Taking its title from a John Lennon quote, a seeming boxing doc feature – “the toughest opponent is not in the ring,” the logline runs – from Spanish editor Muñoz Saíz, now based out of Greece.

“Made in Vain,” (Michael Klioumis; Louizos Aslanidis, Greece)

A doc feature packing a psychological portrait of three bodybuilders.

NEW HORIZONS’ POLISH DAYS GOES TO CANNES

“Everyone Has a Summer,” (Tomasz Jurkiewicz; Magdalena Sztorc, Przemysław Miękinia, Before My Eyes; Poland) The fiction feature debut of multi-prized documentarian Jurkiewicz, a coming of age tale wrapped in a teen love affair story set at a religious summer camp.

“The Moths,” (Piotr Stasik; Paweł Kosuń, Centrala; Poland)

Another debut, from Piotr Stasik, a mixture of musical, documentary and fiction feature about a group of boys who cut loose from a gaming camp after teachers cut off their Internet access.

Wika!” (Agnieszka Zwiefka; Katarzyna Ślesicka, Ania Stylińska, My Way Studio; Ma.ja.de, Pystymetsa, Stefilm; Poland, Germany, Finland, Italy)

The portrait of an 81-year-old DJ, living life till the last.

“The Horse Tail,” (Justyna Łuczaj – Salej; Marcin Malatyński, Indeks Film Studio; Poland)

Justyna Luczaj-Salej’s small-town drama with an aging prostitute returning to her birthplace, which is ruled by sex, violence and instinct.

“The Last Mission,” (Jacek Bławut; Anna Bławut Mazurkiewicz, Bartek Gliński, Aura Films; Poland)

One of the biggest films in Goes To. In 1940, a Polish submarine crew takes on a mysterious and dangerous North Sea mission, battling an invisible enemy and its own burn-out.

NFDC FILM BAZAAR GOES TO CANNES

“Two Friends,” (Prasun Chatterjee; Prosenjit Ranjan Nath, Soumya Mukhopadhyay, Ivy Yu-Hua Shen, Kathak Talkies; India)

A tale of unconditional across-the-tracks friendship from Prasun Chatterjee between two kids in a dirt-poor West Bengali village riven by religious conflict.

“Fire in the Mountains,” (Ajitpal Singh; Ajay Rai, Jar Pictures, Mauli Singh; India)

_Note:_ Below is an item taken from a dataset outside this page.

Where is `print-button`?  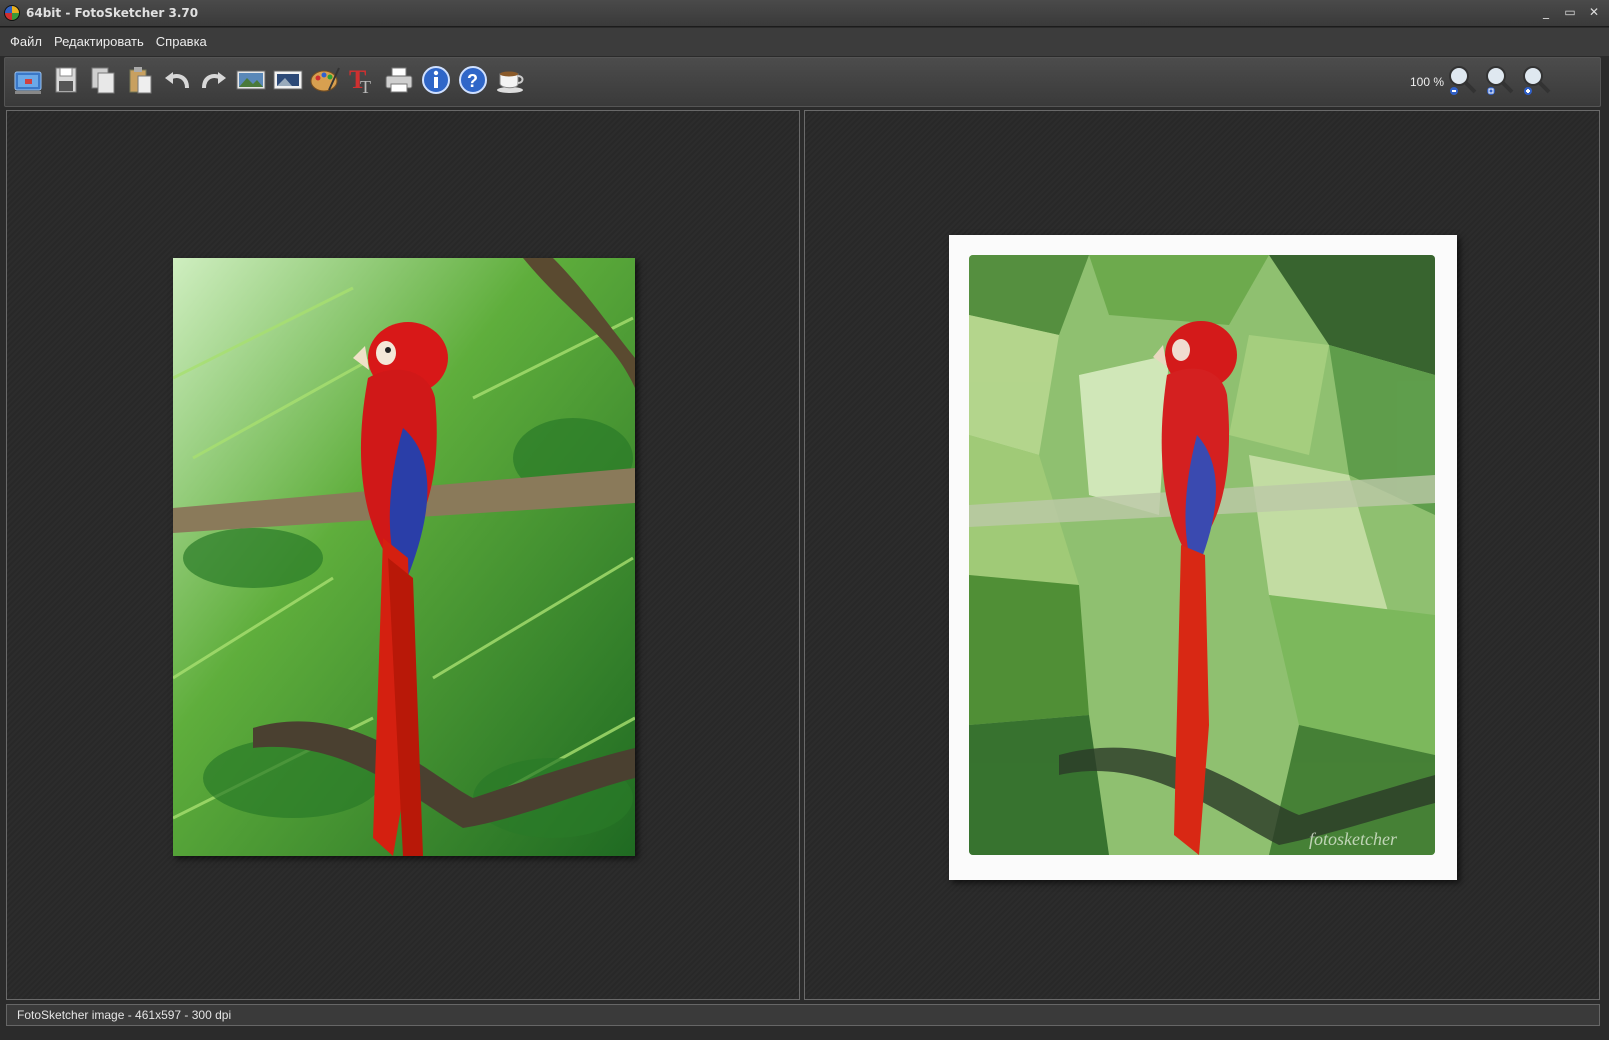 print-button is located at coordinates (399, 83). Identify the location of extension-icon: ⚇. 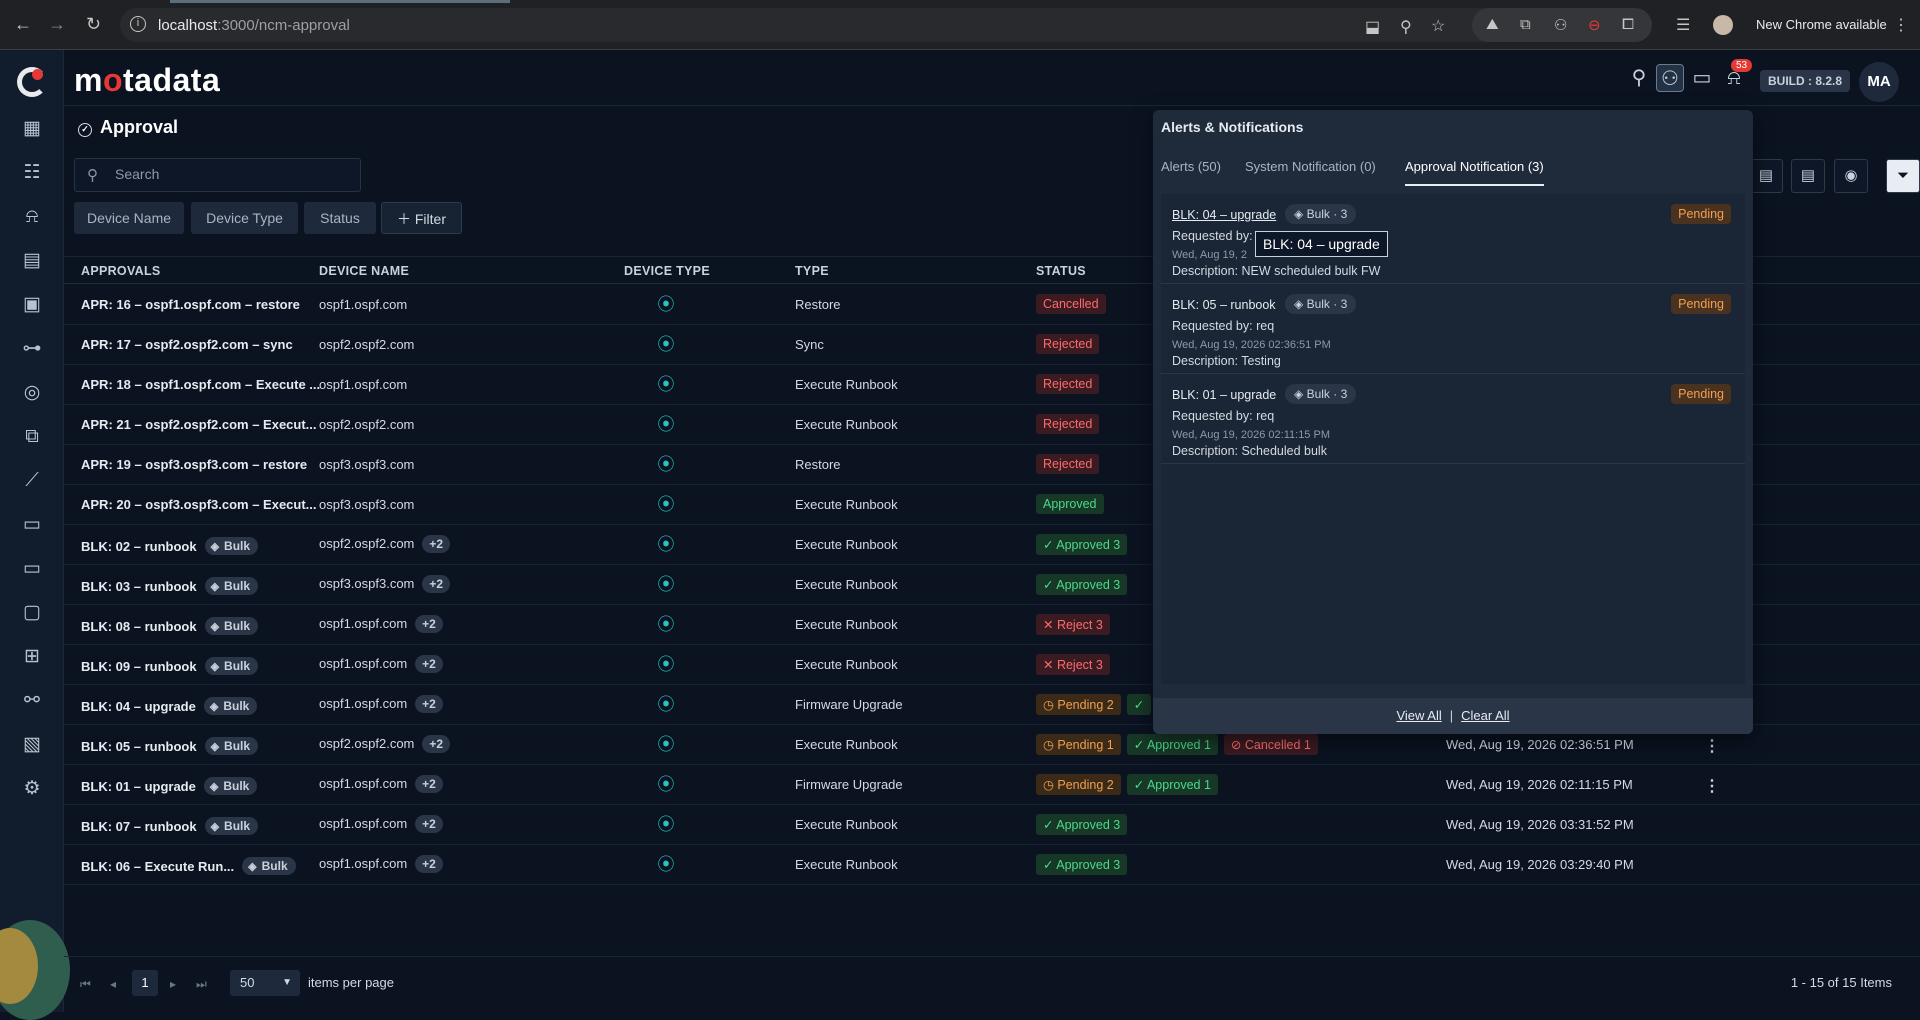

Singh’s debut feature, formerly known as “Swizerland,” set in a Himalayan village, about the clash of two world views: A mother who saves to construct a road for her special needs son, while her husband aims to use the money for a Shamanic healing ritual.

“Pedro,” (Natesh Hegde; Rishab Shetty, Rishab Shetty Films; India)

A middle-aged electrician in a remote village accidentally commits a disgraceful act, his village’s reaction proving unexpected.

“Shankar’s Fairies;” (Irfana Majumdar; Nita Kumar, Nita Kumar Productions; India)

Irfana Majumdar’s debut, a period drama set in a socially stratified 1962 Luknow, about the friendship between a little girl in a well-off family and her family servant.

“The Knot,” (Ashish Pant; Kartikeya Singh, Route One Productions; India)

A middle-class couple reacts differently to a car accident.